The World Around Us Winter 2013 | Page 17

Morgan Powell

Chicago II

About This Author

When I emerge from Millennium Station,

The cold goes through me like an icicle.

The buildings tower above me on all sides,

Diminishing me, making me small.

In Chicago, nobody looks at you,

Nobody smiles or says hello,

They stare instead at the pavement and their shoes,

But not the people around them who fill the space between.

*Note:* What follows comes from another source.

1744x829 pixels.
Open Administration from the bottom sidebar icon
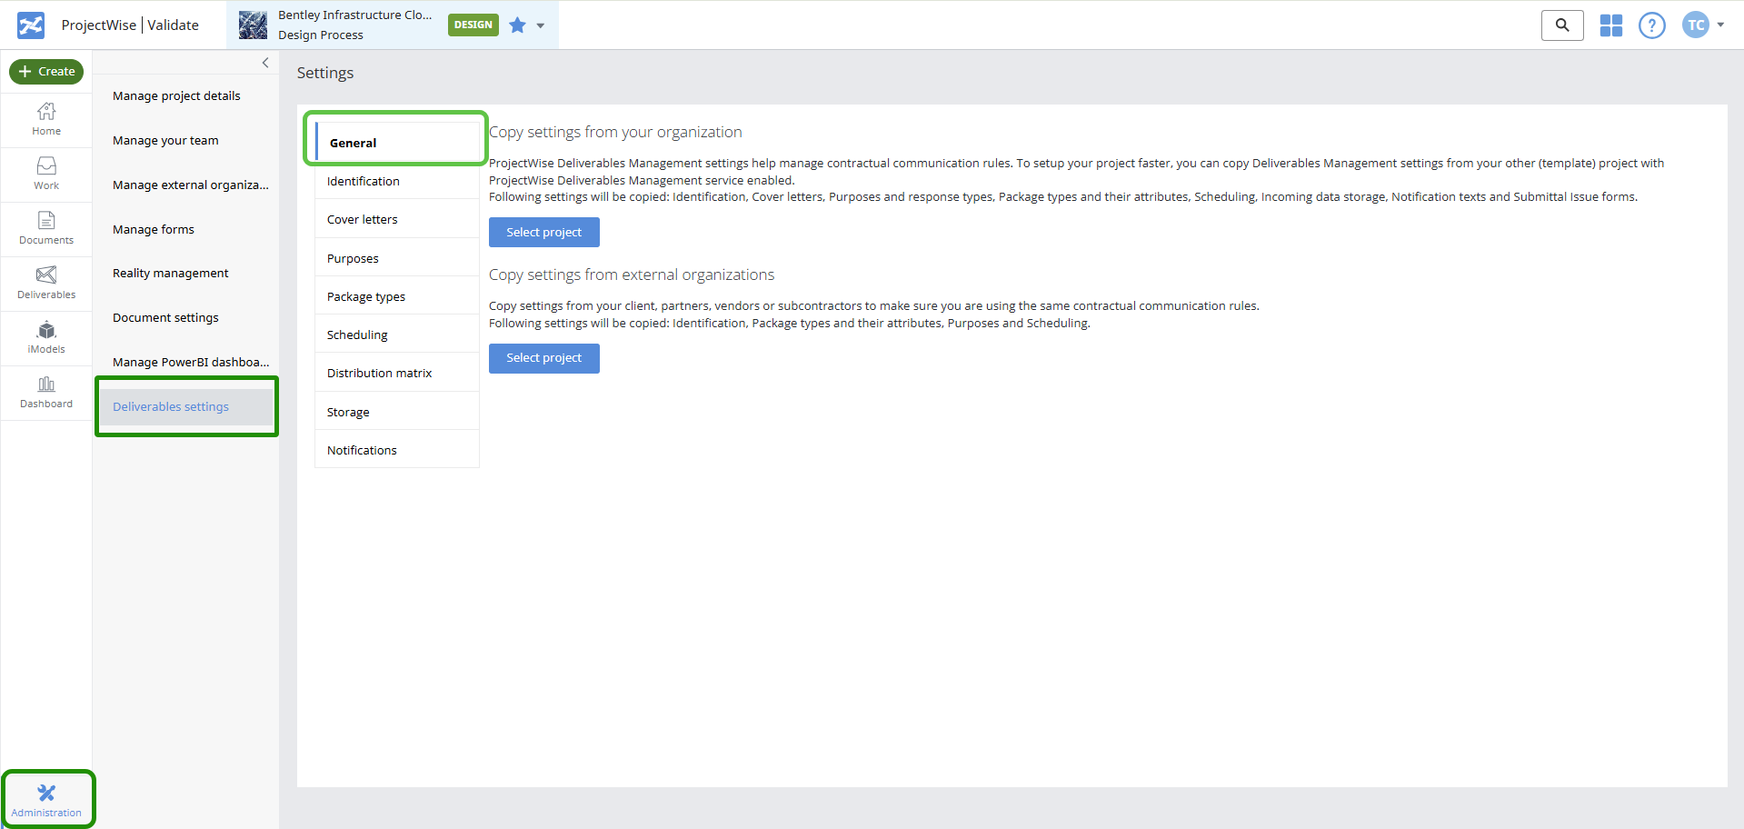[x=46, y=798]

I'm too trusting for Chicago, too naïve,

The roars and squeals of the trains grate on me,

The overpowering stench of rubber and body odor

Nauseates me, but I find myself loving it all anyway.

I want to navigate the streets: Congress,

Michigan, and Lake Shore Drive,

Let my feet beat a path along the lake to Navy Pier,

Let the wind whip my hair around my face.

I want Chicago, the lake view from a high window,

The unsettling motion of the train as I grip a cold,

Steadying bar of metal, I want the freedom

Of this city even as it stifles me

Morgan Powell (22nd November 1991-) is born in Covington, Indiana. She goes to Anderson University and majors in English and Writing. As an easily humored young lady, she laugh at literally everything. Powell’s concentration is mainly on fiction and short or novel-length writing, hence the narrative nature of the poem. Her desire is to get into graduate school for creative writing. She has a more fickle style of writing where she jumps around at ideas and writes down these ideas only to come back to them later in her writings. Listening to music relevant to whatever she decides to write about is her strategy to write better.